WORK REQUIRED:
Starting at the line that holds "This screenshot has height=677, width=1343." and stopping at the line that holds "The width and height of the screenshot is (1014, 819).", restate the records below word for word, with both of those lines included.
START SOURCE DATA
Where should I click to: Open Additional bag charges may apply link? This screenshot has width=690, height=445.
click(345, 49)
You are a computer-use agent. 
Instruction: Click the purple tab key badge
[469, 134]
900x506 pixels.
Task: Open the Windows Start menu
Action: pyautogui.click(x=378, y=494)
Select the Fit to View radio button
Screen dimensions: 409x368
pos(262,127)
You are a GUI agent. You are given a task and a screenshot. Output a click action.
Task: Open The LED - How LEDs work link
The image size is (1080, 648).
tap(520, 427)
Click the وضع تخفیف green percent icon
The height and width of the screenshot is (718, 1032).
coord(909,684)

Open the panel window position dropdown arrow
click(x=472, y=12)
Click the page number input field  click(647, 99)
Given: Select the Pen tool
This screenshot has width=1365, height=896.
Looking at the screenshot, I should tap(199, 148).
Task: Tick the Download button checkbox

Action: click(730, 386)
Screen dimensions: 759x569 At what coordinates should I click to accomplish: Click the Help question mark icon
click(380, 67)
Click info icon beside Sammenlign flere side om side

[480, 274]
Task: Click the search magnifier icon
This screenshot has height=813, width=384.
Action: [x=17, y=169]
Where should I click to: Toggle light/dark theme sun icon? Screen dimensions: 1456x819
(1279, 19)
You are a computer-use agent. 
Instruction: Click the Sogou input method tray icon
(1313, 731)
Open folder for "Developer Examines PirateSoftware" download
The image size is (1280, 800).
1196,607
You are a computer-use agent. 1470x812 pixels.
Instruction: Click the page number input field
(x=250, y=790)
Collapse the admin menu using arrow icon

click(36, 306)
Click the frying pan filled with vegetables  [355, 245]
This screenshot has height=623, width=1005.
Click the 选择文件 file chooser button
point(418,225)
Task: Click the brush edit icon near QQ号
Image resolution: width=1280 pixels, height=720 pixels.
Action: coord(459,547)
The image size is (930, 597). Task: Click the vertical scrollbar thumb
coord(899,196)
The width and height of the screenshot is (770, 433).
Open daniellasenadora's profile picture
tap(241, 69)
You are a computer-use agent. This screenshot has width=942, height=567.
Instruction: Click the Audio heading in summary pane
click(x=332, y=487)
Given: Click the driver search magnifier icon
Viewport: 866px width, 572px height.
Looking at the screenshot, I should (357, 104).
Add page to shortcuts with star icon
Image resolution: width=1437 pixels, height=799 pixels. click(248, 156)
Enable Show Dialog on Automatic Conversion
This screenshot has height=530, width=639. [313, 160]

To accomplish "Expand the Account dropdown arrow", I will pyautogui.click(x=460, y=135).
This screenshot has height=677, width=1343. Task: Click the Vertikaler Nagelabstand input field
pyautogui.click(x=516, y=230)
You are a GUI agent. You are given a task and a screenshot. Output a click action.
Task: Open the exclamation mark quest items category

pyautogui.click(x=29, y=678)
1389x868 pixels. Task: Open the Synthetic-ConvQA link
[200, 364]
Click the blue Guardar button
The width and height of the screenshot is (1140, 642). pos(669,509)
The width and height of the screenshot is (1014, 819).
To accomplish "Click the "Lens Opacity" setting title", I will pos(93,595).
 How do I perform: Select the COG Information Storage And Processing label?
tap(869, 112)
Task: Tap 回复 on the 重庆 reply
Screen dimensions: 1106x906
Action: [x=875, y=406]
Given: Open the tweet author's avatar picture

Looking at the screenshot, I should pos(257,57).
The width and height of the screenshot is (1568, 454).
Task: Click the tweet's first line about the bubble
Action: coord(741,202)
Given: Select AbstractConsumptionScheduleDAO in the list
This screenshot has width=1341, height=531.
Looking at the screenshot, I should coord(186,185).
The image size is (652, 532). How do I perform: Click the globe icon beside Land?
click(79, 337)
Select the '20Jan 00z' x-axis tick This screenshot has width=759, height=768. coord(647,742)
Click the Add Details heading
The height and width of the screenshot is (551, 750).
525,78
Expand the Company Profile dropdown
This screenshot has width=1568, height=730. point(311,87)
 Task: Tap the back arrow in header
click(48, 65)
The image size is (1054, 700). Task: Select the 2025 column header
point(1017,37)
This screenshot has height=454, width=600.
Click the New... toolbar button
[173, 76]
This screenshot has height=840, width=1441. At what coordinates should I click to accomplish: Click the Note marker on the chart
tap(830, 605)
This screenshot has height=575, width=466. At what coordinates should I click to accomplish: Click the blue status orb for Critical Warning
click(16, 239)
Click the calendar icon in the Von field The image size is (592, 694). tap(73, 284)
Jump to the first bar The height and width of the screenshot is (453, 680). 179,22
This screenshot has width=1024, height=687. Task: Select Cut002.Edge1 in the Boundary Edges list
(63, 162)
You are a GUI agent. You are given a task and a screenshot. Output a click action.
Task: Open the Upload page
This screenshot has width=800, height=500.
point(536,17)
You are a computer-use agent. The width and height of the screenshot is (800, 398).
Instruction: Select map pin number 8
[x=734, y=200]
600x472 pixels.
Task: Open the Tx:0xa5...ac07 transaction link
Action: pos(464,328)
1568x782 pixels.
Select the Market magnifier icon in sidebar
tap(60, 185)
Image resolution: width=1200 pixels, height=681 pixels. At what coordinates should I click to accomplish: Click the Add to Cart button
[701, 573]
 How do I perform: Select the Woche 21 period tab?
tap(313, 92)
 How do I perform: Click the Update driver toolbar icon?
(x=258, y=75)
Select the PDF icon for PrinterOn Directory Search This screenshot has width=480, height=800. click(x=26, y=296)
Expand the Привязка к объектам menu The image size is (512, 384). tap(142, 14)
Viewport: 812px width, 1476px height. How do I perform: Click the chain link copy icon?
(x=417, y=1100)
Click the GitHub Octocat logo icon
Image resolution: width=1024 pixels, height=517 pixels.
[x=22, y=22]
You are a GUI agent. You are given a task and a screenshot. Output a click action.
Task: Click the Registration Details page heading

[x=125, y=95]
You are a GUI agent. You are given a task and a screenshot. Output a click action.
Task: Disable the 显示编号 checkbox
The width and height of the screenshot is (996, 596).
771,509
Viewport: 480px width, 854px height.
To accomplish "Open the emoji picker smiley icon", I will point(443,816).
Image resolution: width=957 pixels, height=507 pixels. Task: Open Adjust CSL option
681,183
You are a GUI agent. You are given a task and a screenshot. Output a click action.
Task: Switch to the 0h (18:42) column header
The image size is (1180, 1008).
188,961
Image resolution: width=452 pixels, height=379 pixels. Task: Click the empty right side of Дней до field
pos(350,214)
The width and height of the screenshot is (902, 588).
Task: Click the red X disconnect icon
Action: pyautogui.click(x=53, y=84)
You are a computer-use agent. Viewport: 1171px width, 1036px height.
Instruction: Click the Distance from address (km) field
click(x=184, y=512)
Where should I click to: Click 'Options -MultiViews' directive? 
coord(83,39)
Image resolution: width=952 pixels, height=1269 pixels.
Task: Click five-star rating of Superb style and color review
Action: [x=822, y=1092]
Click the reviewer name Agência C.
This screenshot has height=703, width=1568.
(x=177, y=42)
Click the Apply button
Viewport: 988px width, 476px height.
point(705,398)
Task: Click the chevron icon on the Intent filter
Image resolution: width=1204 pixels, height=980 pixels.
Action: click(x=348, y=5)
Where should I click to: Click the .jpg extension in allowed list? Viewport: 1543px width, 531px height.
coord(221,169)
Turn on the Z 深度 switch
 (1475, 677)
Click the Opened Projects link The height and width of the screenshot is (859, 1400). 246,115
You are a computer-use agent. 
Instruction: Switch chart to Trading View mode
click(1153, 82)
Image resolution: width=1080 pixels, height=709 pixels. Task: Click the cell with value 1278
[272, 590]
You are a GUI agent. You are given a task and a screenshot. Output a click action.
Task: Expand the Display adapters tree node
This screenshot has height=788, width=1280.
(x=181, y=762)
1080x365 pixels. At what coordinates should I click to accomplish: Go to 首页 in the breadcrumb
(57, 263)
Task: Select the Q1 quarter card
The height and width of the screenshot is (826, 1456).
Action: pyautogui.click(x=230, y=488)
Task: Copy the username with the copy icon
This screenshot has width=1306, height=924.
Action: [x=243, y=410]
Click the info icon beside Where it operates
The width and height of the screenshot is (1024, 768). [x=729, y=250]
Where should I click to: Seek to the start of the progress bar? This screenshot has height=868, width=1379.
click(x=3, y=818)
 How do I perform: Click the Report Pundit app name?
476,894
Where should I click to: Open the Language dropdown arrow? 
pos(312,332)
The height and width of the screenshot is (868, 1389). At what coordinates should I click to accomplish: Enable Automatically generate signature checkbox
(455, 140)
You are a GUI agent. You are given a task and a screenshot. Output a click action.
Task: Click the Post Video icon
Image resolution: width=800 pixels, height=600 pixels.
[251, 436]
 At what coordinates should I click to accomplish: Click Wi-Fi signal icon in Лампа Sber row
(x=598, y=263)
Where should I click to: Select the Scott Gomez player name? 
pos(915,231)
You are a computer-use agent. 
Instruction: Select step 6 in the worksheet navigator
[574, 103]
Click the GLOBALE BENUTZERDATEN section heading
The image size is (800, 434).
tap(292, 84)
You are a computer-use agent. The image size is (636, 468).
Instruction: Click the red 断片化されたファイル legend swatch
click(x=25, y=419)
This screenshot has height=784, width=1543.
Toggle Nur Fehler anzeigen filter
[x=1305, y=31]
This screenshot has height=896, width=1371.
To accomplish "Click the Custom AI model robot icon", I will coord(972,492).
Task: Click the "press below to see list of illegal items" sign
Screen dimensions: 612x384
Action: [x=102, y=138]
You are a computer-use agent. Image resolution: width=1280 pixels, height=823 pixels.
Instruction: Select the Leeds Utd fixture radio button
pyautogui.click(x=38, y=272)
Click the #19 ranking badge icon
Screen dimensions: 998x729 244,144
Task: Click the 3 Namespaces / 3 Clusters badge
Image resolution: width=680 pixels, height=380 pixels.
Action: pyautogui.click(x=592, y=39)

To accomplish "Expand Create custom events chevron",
END SOURCE DATA
THE ANSWER:
This screenshot has height=677, width=1343. Task: Click the Vertikaler Nagelabstand input field
pyautogui.click(x=516, y=230)
You are a GUI agent. You are given a task and a screenshot. Output a click action.
Task: Open the exclamation mark quest items category

pyautogui.click(x=29, y=678)
1389x868 pixels. Task: Open the Synthetic-ConvQA link
[200, 364]
Click the blue Guardar button
The width and height of the screenshot is (1140, 642). pos(669,509)
The width and height of the screenshot is (1014, 819).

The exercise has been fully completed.